New Court Order: Tipping Point for Coalition?



The new legal twist to the ongoing beef ban controversy wherein a petitioner –retired law Professor  Afzal Qadri has filed a PIL against the Ranbir Penal Code challenging its Constitutional validity has made the JK Hight Court issue directives to the state. The Court while admitting the petition has given the government a week’s time to file its response. The High Court has also said that it will have no objection if legislators will go ahead and repeal the old law. While the legal implications of the PIL can best be analyzed and assessed by a legal expert, the issue being one that has generated intense controversy , debate and even protests in Kashmir, warrants public scrutiny. Apparently, the petitioner has essentially alleged that that the stipulations of the Ranbir Penal Code violate individual freedoms which are guaranteed by the Constitution and also implicate the state in proselytizing a certain religion. Given that the petitioner has taken the legal route, the Court has perhaps no choice but to listen and act on the PIL. The battle is now on and the matter will either be decided on the respective merits of the cases in contention or go to the legislature for a final and binding decision.

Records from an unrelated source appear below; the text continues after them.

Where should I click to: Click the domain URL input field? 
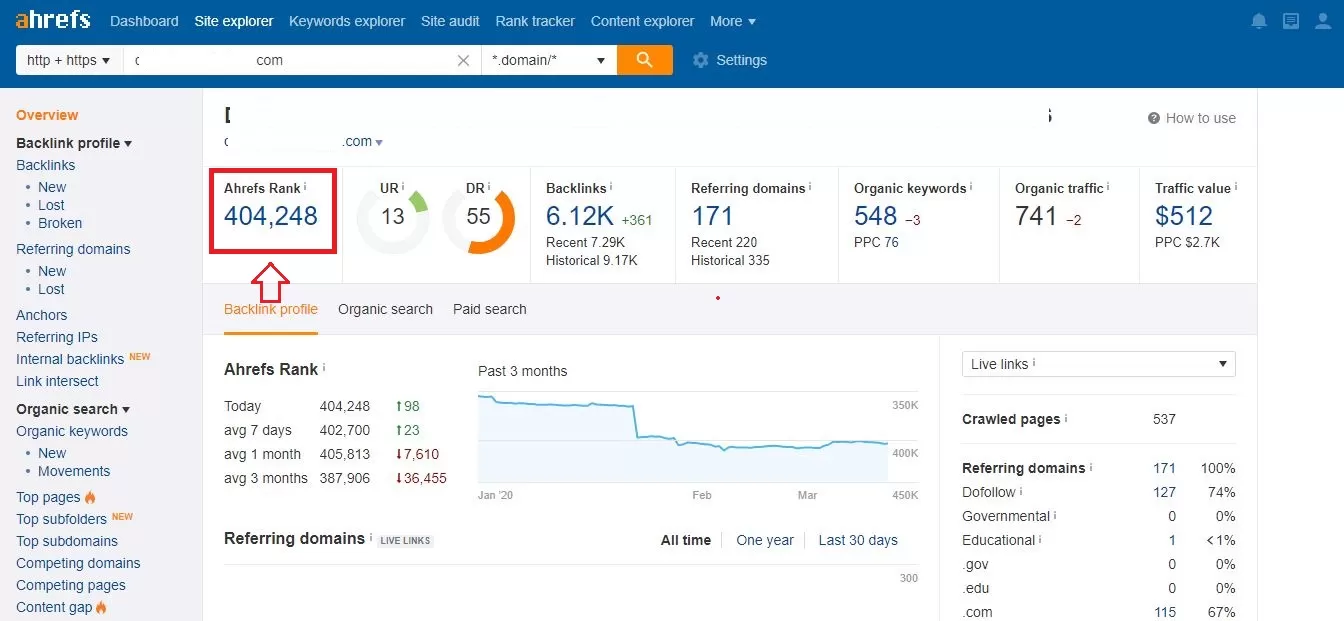pyautogui.click(x=290, y=60)
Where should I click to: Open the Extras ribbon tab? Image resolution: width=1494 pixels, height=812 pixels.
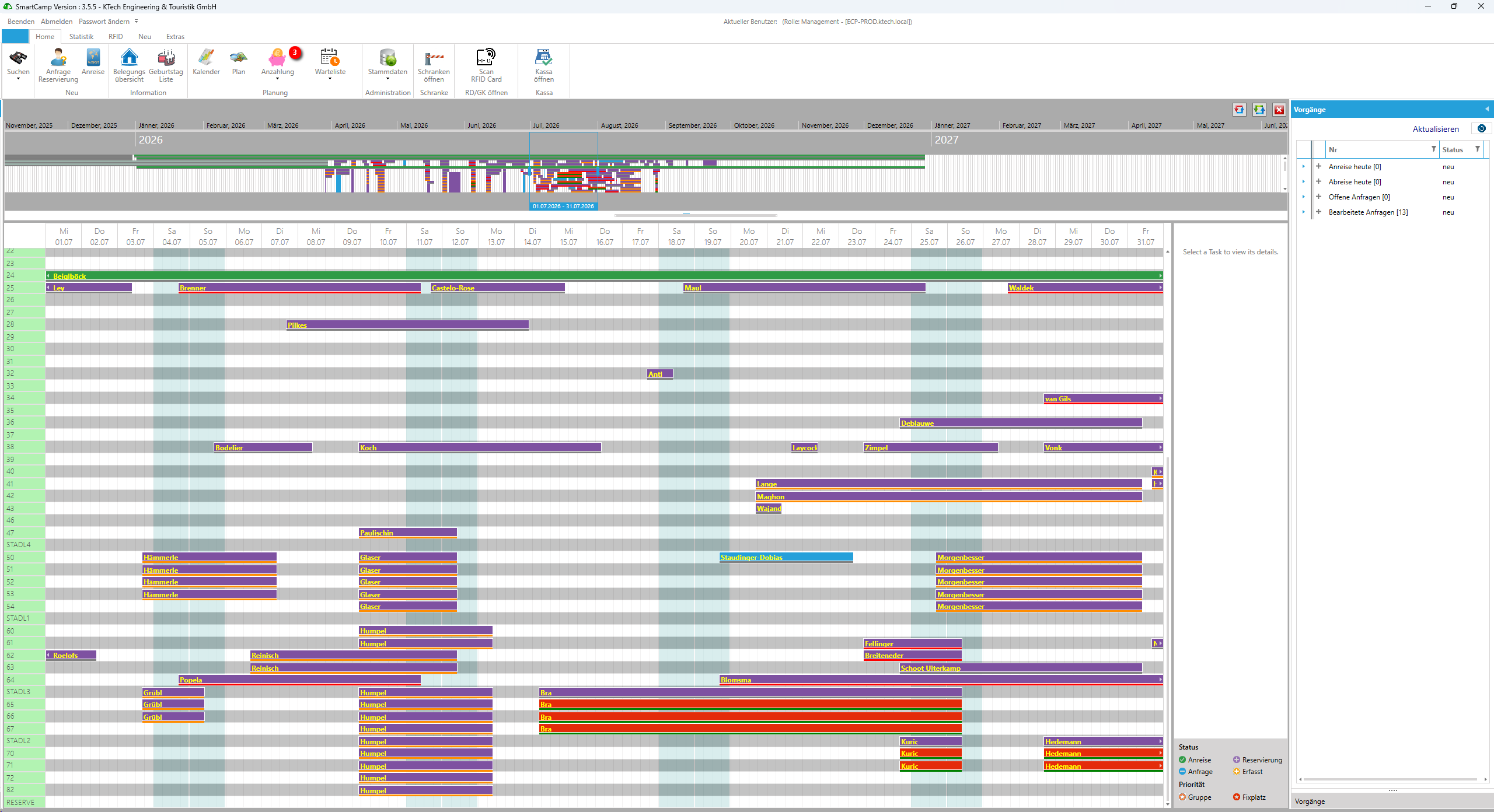point(175,37)
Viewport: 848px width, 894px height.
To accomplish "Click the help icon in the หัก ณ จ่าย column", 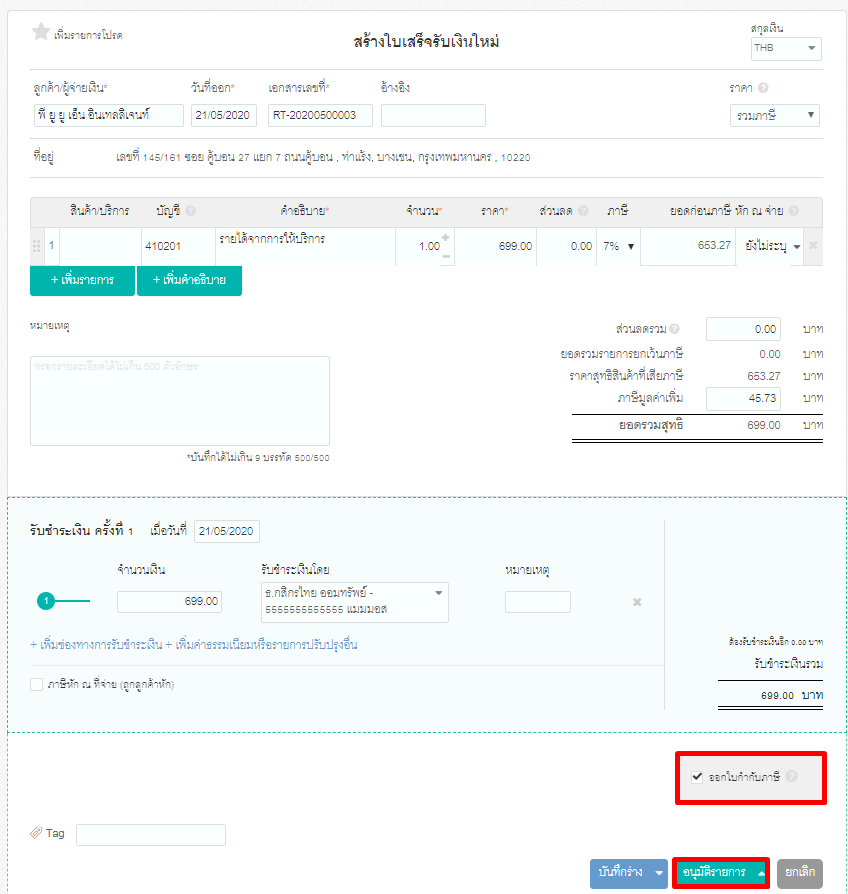I will coord(793,212).
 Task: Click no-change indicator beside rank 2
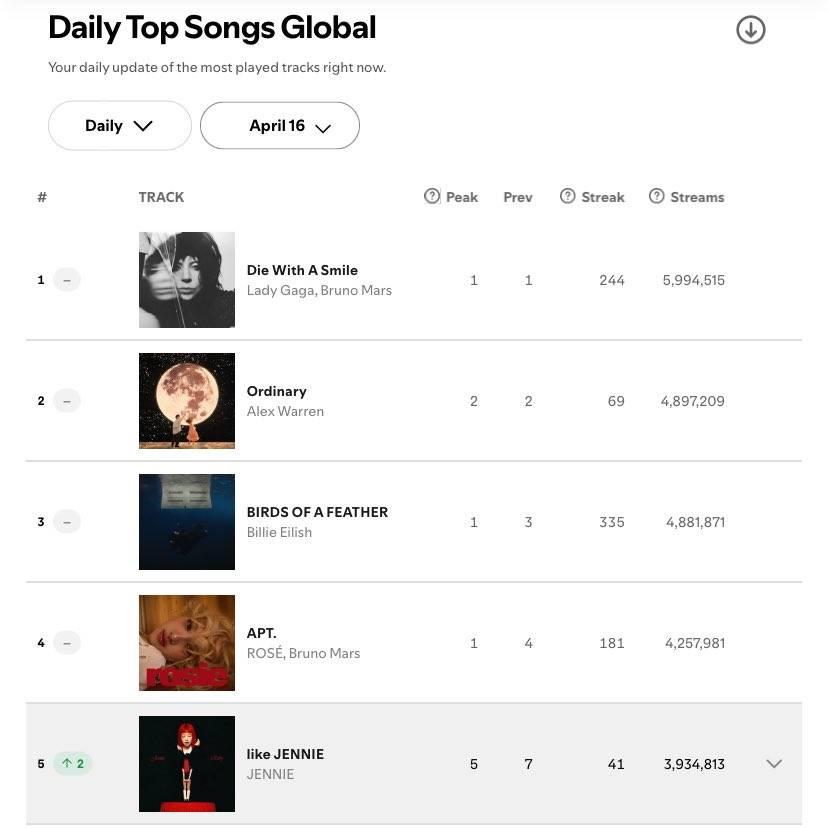(x=67, y=401)
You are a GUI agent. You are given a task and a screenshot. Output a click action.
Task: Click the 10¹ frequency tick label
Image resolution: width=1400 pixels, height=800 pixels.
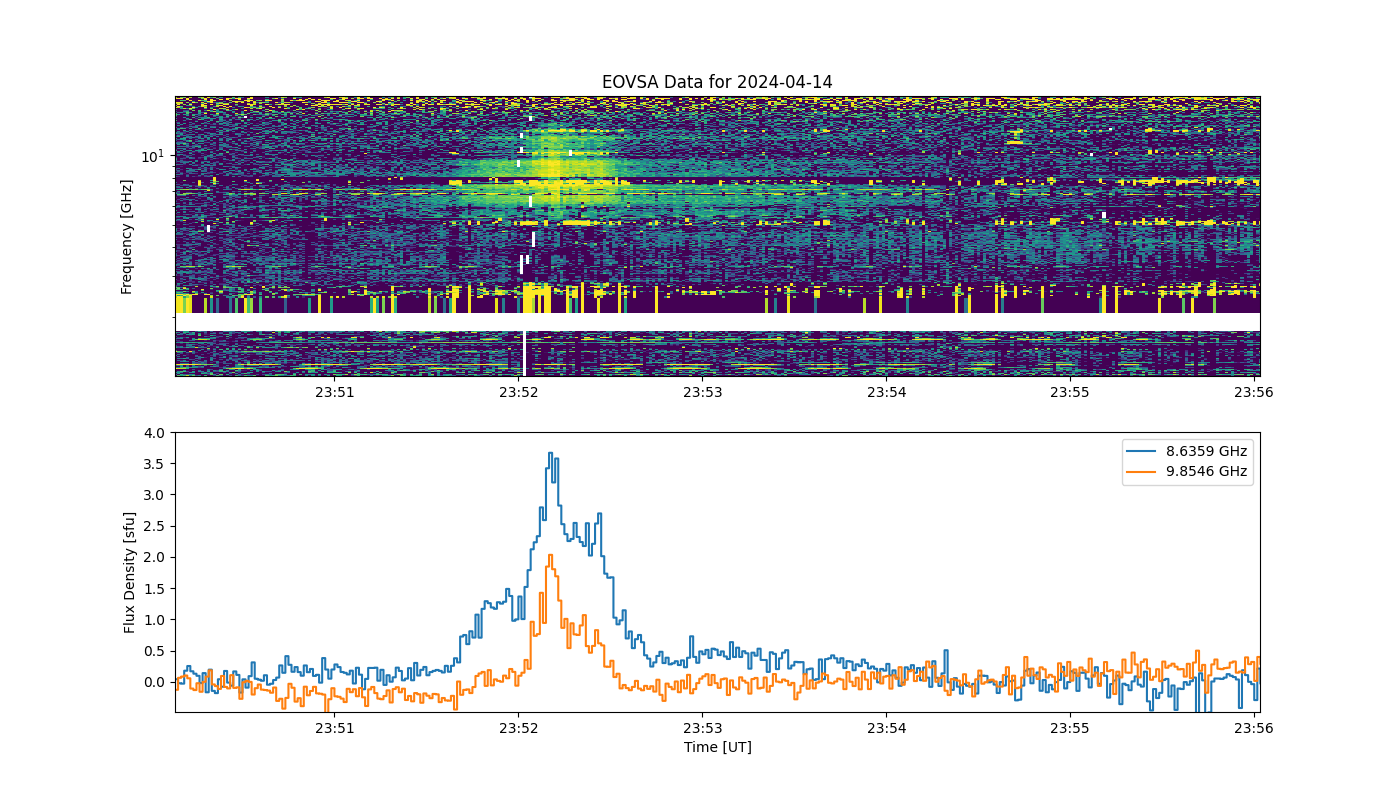pyautogui.click(x=153, y=156)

This twist in the saga goes onto demonstrate that law is not blind, so to speak. And that a judicious approach towards resisting an act or action that is held to be detrimental and offensive by broader society can not only be effective but yield rewards. While the exact denouement of the cases that the controversy has yet to pan out and remains to be seen, it is also a fact that the state has to listen and even yield to the judiciary. An apparently political and politicized gambit under the cover of legality –the resuscitation of the beef ban law or the archaic Ranbir Penal Code- probably aimed to jar the sensibilities of Kashmiri Muslims and show them their place can be countered with a legal approach or offensive. This has broader implications and lessons for Kashmiri society as a whole: instead of gut level, visceral,  knee jerk reactions to provocations, issues and controversies, there are ways and means to respond more effectively. The PIL filed by Professor Qadri is a case in point here. Collective action then need not be violent. It can be well thought out and planned in a way that generates and yields maximum dividends.

This is, insofar as the general and generic import of the whole saga especially the counter PIL is concerned. Then there is the political angle and repercussions that are significant. Now that the High Court has directed the government to basically respond, how will the current regime- BJP-PDP coalition respond? Obviously, this will be a tough call given that the nature of the response can either strain the coalition or render the PDP more distant and estranged from Kashmiris. Either way, the contradictions inhering in the coalition will be starkly exposed and if things get stretched further , the state will be thrown into another bout of uncertainty. All in all, we live in what Terry Pratchett called ‘interesting times’.